**Instruction 1**
In the article on government and the economy, condense the paragraph beginning "Let's review." into a shorter version that keeps its main facts.
**Instruction 2**
In the article on government and the economy, swap "modest" for "slow" and write out the text between "Yet the economy" and "the second quarter.", inclusive.

**Selected passage**
===

The Government is the Problem, Not the Solution

Friday, 29 August 2008 03:58 PM

Reading the news these days, one might get the impression that the economy is struggling to restart, and that government fixes made by the Congress and the various agencies have played a part in keeping the sputtering engine from conking out completely.

There's another way to look at it: The little good news we have is, in fact, the result of government meddling, but that their actions have instead worked against a recovery, adding to our problems rather than allowing the economy to resolve its own issues in due course.

Let's review. As many of you know, various agencies of the U.S. government have implemented plans over the past 12 months to prevent the U.S. economy from falling into a recession. For example, the Federal Reserve has significantly increased the money supply and lowered short-term interest rates, while the Treasury Department has set aside approximately $152 billion to be sent to U.S. citizens this year in the form of tax rebates.

In addition, the Fed has implemented numerous actions over the past year to alleviate the biggest U.S. credit crunch since the 1985 to 1990 savings & loan crisis. The Fed also helped to bail out investment banking firm Bear Stearns this past March by allowing JPMorgan to temporarily borrow funds from the Fed to acquire the beleaguered banker.

Meanwhile, the Fed approved measures last month to lend funds to mortgage providers Fannie Mae and Freddie Mac in the event that such lending would be required to assure the solvency of those government-sponsored agencies. In addition to the Fed’s actions, the Treasury Department has sought approval from Congress to increase its credit lines with both of those agencies, as well as approval to buy an equity stake in each company if necessary.

Yet the economy has continued to grow at a modest rate over the past two quarters, expanding at a 2.5 percent year-over-year rate during the first quarter and 2.2 percent in the second quarter.

===

**Supplied data**
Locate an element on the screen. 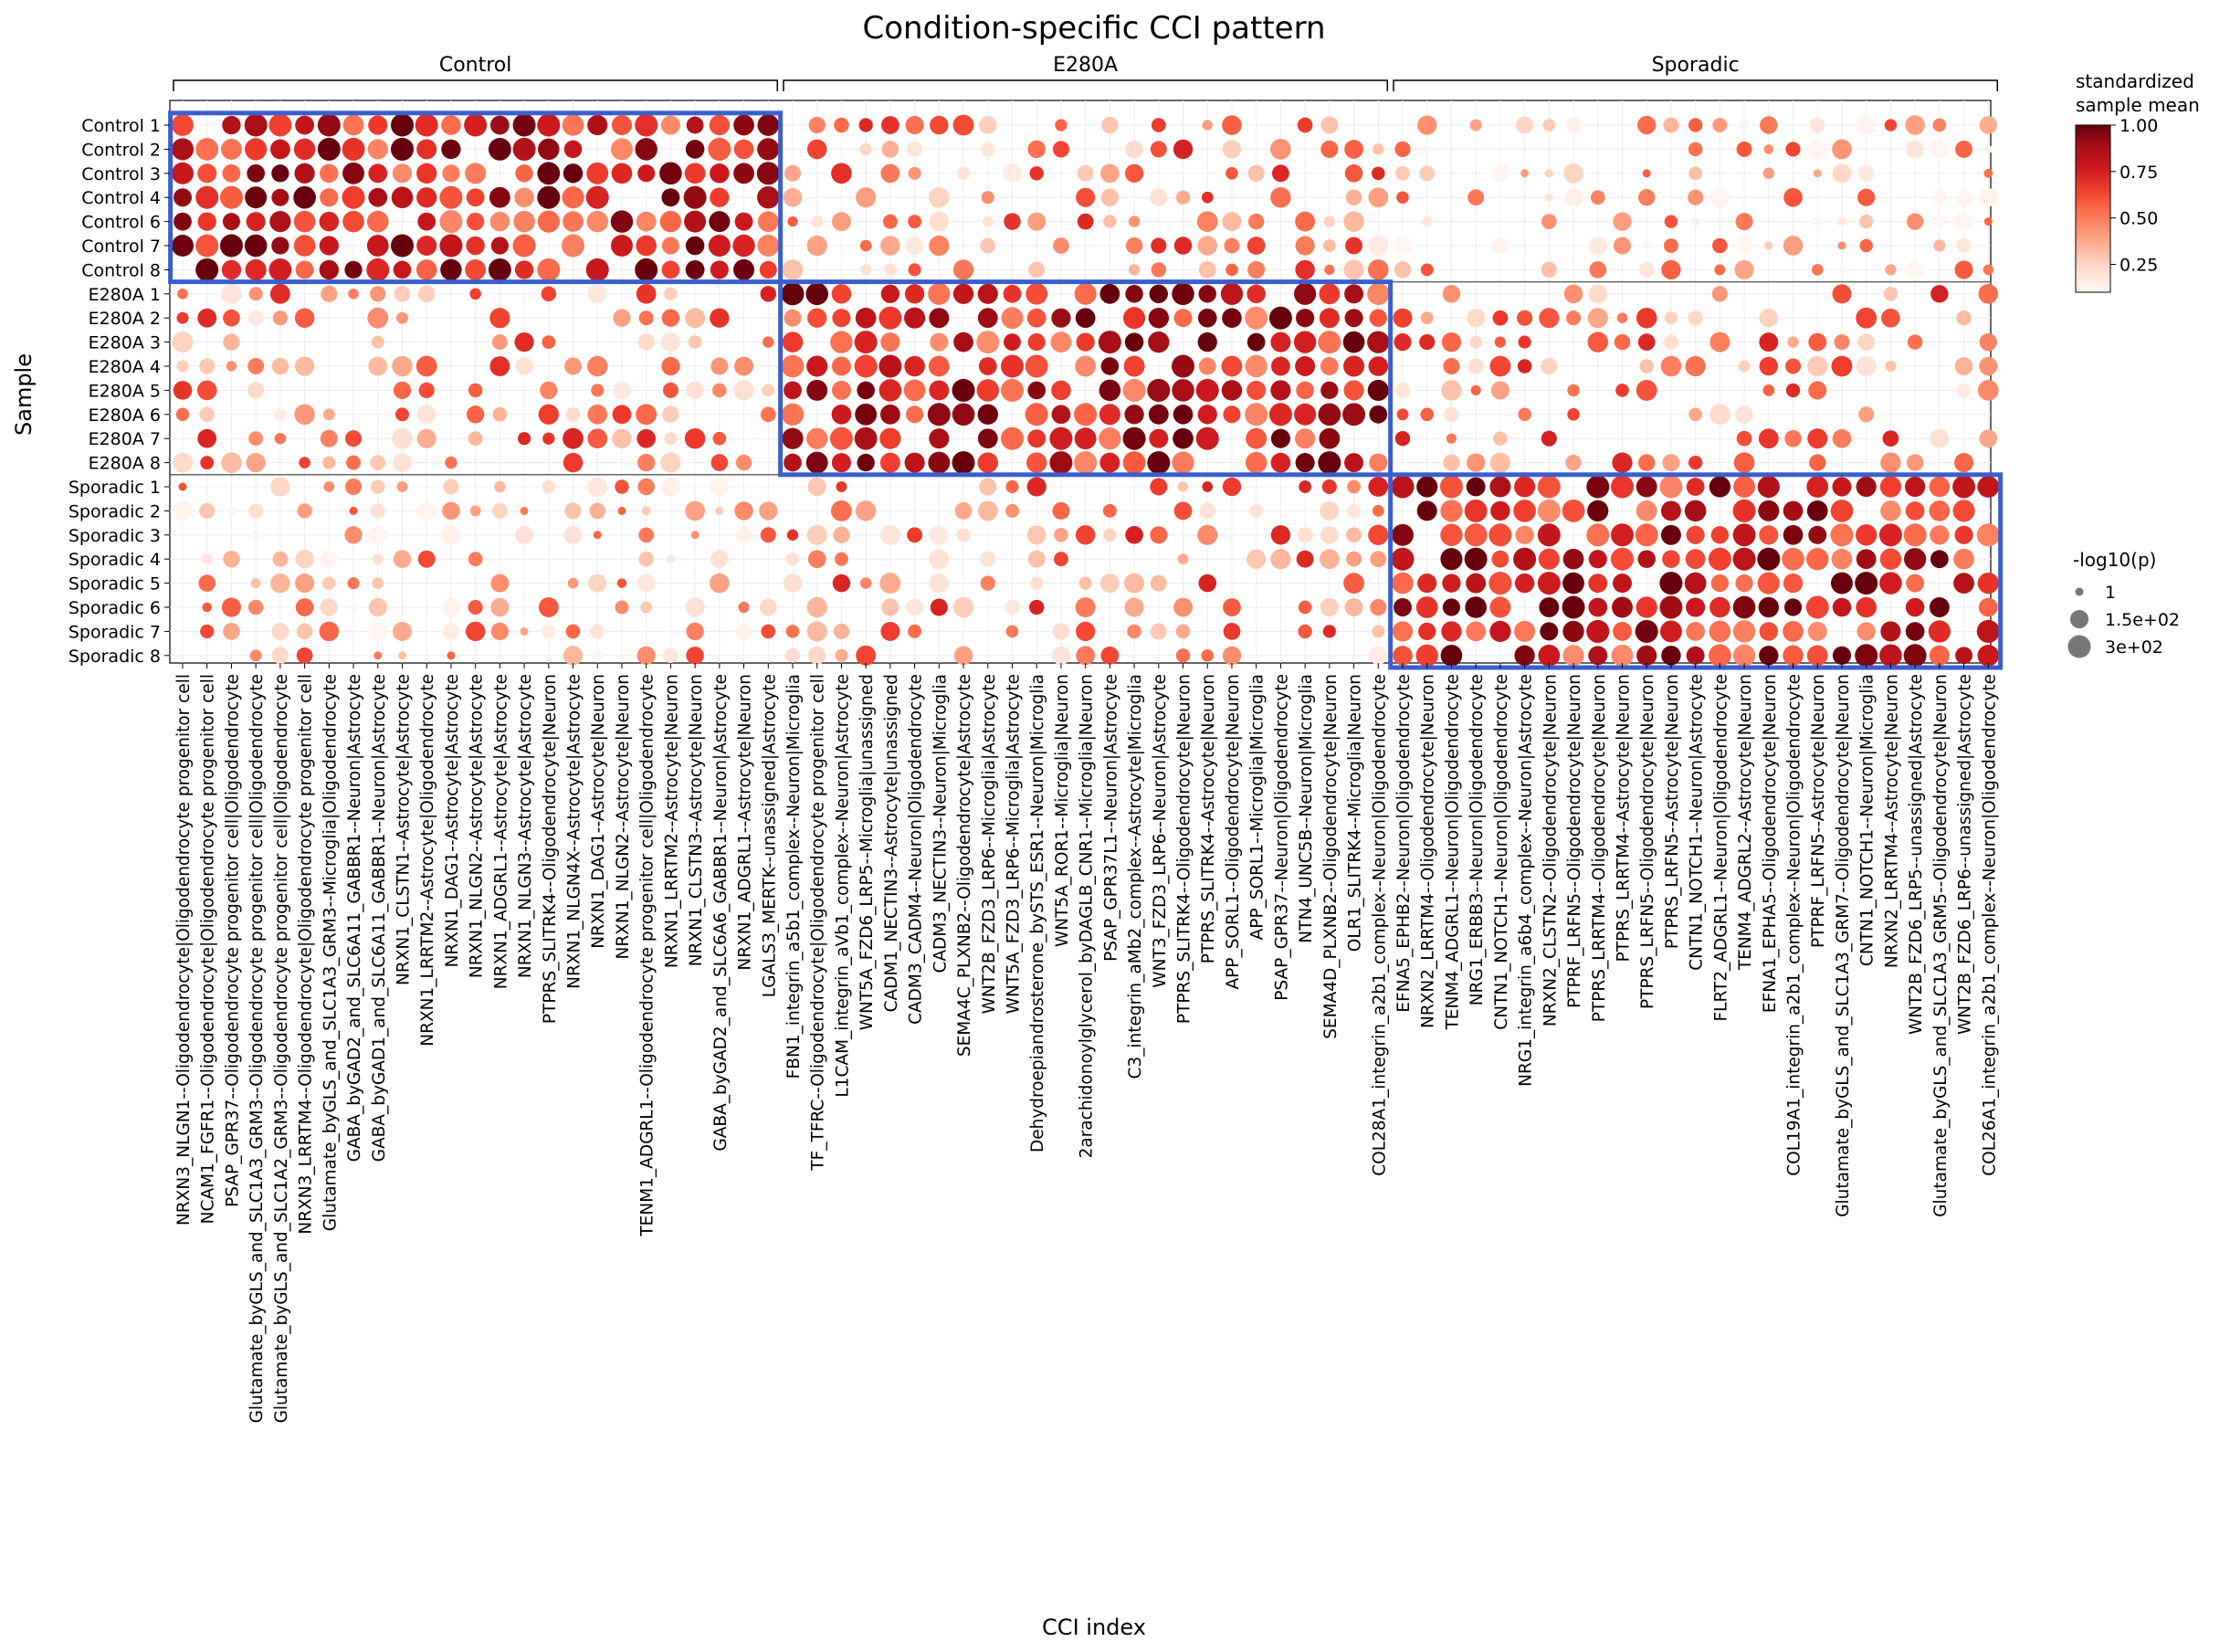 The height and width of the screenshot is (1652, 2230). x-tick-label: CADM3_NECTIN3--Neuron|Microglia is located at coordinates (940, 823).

===

**Task solution 1**
Over the past 12 months, U.S. government agencies have put plans in place to keep the economy out of recession. The Federal Reserve has substantially expanded the money supply and cut short-term interest rates. The Treasury Department has set aside about $152 billion for tax rebates to U.S. citizens this year.

**Task solution 2**
Yet the economy has continued to grow at a slow rate over the past two quarters, expanding at a 2.5 percent year-over-year rate during the first quarter and 2.2 percent in the second quarter.